Ciclicamente nel mondo dell’arte ci si guarda alle spalle per ricordarci da dove si arriva e orientarsi per il tempo a venire. La Petite Orchestre ha fornito una rilettura interessante e preziosa del passato prossimo, anche dal punto di vista filologico, oltre che del mero intrattenimento, a cominciare da quella Hallo Django di Uli Führe, il quale, in quella piccola melodia ha compreso tutte le correnti che soffiavano in Europa nel curioso e irripetibile ventennio tra le due guerre: dal kabarett al folk, dai fermenti “colti” alle melodie zingare e klezmer, che andarono a fecondare la terra d’oltreoceano già intrisa di linfa africana e ci furono restituite sotto forma di jazz. Gli orrori bellici non riuscirono a spazzare la voglia di cantare e fare musica, spesso l’unica consolazione che restava, né l’ottusa censura e il provincialismo autarchico fermarono simpatici motivi come Maramao Perché sei Morto o Le Tristezze di San Luigi, versione involontariamente comica della St. Louis Blues di William Christopher Handy, qui rese nello stile del Trio Lescano, con qualche libertà. Il viaggio proposto da RetròGusto percorre un periodo che va dal 1929, con Der Bilbao Song, uno dei capolavori della coppia Brecht-Weil dal musical Happy End, al 1952, quando Garinei e Giovannini misero in scena la rivista Gran Baraonda con le stupende musiche di Gorni Kramer e la partecipazione del Quartetto Cetra, che faceva il controcanto ad una Wanda Osiris in difficoltà nell’intonare Un Bacio A Mezzanotte. Kramer torna in veste “reinhardtiana” con la sua Crapa Pelada del 1940, alla vigilia del disastro, mentre ancora le Lescano ci narravano dei Tulipan “che parlano d’amore” della  natìa Olanda e da oltroceano giungevano gli echi messicani di Perfidia.
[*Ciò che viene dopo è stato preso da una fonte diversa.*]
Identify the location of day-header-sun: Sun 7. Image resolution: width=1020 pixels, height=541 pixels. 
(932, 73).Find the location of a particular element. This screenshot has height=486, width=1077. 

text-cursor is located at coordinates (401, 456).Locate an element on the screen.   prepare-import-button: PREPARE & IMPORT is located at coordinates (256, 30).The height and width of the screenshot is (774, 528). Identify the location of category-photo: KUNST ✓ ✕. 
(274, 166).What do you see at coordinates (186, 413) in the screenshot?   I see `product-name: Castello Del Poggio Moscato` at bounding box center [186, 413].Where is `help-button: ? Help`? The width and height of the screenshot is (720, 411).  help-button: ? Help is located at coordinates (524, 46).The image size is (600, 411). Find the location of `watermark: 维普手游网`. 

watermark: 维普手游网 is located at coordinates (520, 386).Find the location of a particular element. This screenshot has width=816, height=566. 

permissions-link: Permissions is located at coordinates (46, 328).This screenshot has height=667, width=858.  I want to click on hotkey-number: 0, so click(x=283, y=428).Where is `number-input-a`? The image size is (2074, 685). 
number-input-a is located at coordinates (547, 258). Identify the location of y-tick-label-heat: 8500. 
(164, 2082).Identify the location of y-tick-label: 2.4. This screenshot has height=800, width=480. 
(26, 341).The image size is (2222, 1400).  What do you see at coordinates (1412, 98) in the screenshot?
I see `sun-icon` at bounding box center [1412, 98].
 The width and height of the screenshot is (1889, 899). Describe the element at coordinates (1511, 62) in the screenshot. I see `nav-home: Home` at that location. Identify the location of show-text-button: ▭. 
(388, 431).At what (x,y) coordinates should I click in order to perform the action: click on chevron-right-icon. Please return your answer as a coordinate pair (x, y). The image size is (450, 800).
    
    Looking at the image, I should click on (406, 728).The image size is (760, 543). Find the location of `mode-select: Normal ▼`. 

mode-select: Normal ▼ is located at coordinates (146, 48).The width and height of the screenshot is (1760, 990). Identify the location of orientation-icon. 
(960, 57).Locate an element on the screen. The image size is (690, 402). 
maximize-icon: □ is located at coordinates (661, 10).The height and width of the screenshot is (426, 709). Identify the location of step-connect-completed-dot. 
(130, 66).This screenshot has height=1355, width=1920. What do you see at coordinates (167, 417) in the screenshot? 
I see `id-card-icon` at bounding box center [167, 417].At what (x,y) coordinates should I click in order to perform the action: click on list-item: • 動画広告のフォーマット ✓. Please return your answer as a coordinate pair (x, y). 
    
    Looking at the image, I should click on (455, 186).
Fu il cinema a trasmetterci i brividi caldi della sensualissima Rita “Gilda” Hayworth di Amado Mio, che, in pieno fulgore caraibico, negli anni Cinquanta furoreggiava nelle sale da ballo assieme a Quizas Quizas Quizas e tante altre. Pregevole la scelta di J’ai Deux Amours dal repertorio  di Josephine Baker, forse scontata La Vie En Rose, comunque un segno dei tempi, ma Belleville Rendez-Vous è un gioiellino. Se il disco ha un limite non è musicale – i musicisti sono bravi e gli arrangiamenti semplici ed efficaci – ma visivo: purtroppo si può solo immaginare la parte teatrale che costituisce un buon terzo della resa della Petite Orchestra e Le Triplettes sul palco, ma non mancherà l’occasione di vederli in azione. Sono in giro.